• PROBLEM TO WORK ON:
Only the line containing "Task: Switch to side-face shaded cube view" and those after it, up to the end of the records below, are to be set down, exactly as written.

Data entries

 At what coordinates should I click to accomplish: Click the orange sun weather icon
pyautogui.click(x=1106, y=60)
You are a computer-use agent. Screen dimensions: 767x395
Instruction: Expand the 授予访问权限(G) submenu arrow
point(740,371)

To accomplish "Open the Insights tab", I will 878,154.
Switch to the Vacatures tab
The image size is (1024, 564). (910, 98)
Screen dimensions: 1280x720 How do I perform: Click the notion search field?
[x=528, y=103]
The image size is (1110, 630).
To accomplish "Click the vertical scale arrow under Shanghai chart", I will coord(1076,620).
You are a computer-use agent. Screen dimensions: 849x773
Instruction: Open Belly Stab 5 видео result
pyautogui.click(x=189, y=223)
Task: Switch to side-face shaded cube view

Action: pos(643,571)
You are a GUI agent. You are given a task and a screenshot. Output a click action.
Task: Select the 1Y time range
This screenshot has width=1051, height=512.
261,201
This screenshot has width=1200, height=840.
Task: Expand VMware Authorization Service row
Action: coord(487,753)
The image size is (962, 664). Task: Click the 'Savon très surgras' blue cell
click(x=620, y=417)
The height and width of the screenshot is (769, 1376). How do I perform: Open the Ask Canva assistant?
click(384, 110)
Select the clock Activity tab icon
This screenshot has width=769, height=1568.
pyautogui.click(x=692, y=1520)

• RESPONSE FOR THIS EXERCISE:
Task: Switch to side-face shaded cube view

Action: pos(643,571)
You are a GUI agent. You are given a task and a screenshot. Output a click action.
Task: Select the 1Y time range
This screenshot has width=1051, height=512.
261,201
This screenshot has width=1200, height=840.
Task: Expand VMware Authorization Service row
Action: coord(487,753)
The image size is (962, 664). Task: Click the 'Savon très surgras' blue cell
click(x=620, y=417)
The height and width of the screenshot is (769, 1376). How do I perform: Open the Ask Canva assistant?
click(384, 110)
Select the clock Activity tab icon
This screenshot has width=769, height=1568.
pyautogui.click(x=692, y=1520)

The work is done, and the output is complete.